AIM -> Can you put the items into a numbered list, dropping any blank lines? Begin at the line containing "Click the red" and stop after the line containing "click(x=1488, y=22)".

EXCERPTED RECORDS ->
--- begin ---
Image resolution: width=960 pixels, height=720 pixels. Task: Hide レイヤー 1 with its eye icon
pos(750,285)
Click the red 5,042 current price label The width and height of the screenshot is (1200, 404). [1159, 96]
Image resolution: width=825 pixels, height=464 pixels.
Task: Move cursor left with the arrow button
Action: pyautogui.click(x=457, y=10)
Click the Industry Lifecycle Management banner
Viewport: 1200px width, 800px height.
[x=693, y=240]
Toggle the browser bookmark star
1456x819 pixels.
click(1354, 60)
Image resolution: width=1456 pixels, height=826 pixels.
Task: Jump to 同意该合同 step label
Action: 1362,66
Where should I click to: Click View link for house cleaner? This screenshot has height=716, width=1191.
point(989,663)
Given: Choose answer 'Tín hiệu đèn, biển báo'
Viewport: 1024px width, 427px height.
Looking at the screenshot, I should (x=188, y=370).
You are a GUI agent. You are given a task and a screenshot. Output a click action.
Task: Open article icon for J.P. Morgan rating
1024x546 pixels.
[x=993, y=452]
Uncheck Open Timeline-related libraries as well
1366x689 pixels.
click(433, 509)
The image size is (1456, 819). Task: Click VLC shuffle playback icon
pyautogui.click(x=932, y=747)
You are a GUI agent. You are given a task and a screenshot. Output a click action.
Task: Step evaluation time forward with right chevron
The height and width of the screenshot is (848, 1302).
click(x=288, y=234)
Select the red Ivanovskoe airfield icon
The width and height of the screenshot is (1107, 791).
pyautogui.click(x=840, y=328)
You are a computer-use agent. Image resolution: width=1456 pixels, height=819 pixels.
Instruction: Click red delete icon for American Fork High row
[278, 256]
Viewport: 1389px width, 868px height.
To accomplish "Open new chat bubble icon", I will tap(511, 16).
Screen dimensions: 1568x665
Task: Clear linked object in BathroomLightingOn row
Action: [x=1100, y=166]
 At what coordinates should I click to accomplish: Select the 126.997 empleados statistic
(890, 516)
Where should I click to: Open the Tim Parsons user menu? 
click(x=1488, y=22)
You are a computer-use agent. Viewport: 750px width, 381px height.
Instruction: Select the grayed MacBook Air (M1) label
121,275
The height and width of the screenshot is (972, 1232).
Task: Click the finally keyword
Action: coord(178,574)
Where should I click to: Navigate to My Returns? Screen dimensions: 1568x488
--- end ---
WRITTEN REPLY ->
1. Click the red 5,042 current price label The width and height of the screenshot is (1200, 404). [1159, 96]
2. Image resolution: width=825 pixels, height=464 pixels.
3. Task: Move cursor left with the arrow button
4. Action: pyautogui.click(x=457, y=10)
5. Click the Industry Lifecycle Management banner
6. Viewport: 1200px width, 800px height.
7. [x=693, y=240]
8. Toggle the browser bookmark star
9. 1456x819 pixels.
10. click(1354, 60)
11. Image resolution: width=1456 pixels, height=826 pixels.
12. Task: Jump to 同意该合同 step label
13. Action: 1362,66
14. Where should I click to: Click View link for house cleaner? This screenshot has height=716, width=1191.
15. point(989,663)
16. Given: Choose answer 'Tín hiệu đèn, biển báo'
17. Viewport: 1024px width, 427px height.
18. Looking at the screenshot, I should (x=188, y=370).
19. You are a GUI agent. You are given a task and a screenshot. Output a click action.
20. Task: Open article icon for J.P. Morgan rating
21. 1024x546 pixels.
22. [x=993, y=452]
23. Uncheck Open Timeline-related libraries as well
24. 1366x689 pixels.
25. click(433, 509)
26. The image size is (1456, 819). Task: Click VLC shuffle playback icon
27. pyautogui.click(x=932, y=747)
28. You are a GUI agent. You are given a task and a screenshot. Output a click action.
29. Task: Step evaluation time forward with right chevron
30. The height and width of the screenshot is (848, 1302).
31. click(x=288, y=234)
32. Select the red Ivanovskoe airfield icon
33. The width and height of the screenshot is (1107, 791).
34. pyautogui.click(x=840, y=328)
35. You are a computer-use agent. Image resolution: width=1456 pixels, height=819 pixels.
36. Instruction: Click red delete icon for American Fork High row
37. [278, 256]
38. Viewport: 1389px width, 868px height.
39. To accomplish "Open new chat bubble icon", I will tap(511, 16).
40. Screen dimensions: 1568x665
41. Task: Clear linked object in BathroomLightingOn row
42. Action: [x=1100, y=166]
43.  At what coordinates should I click to accomplish: Select the 126.997 empleados statistic
44. (890, 516)
45. Where should I click to: Open the Tim Parsons user menu? 
46. click(x=1488, y=22)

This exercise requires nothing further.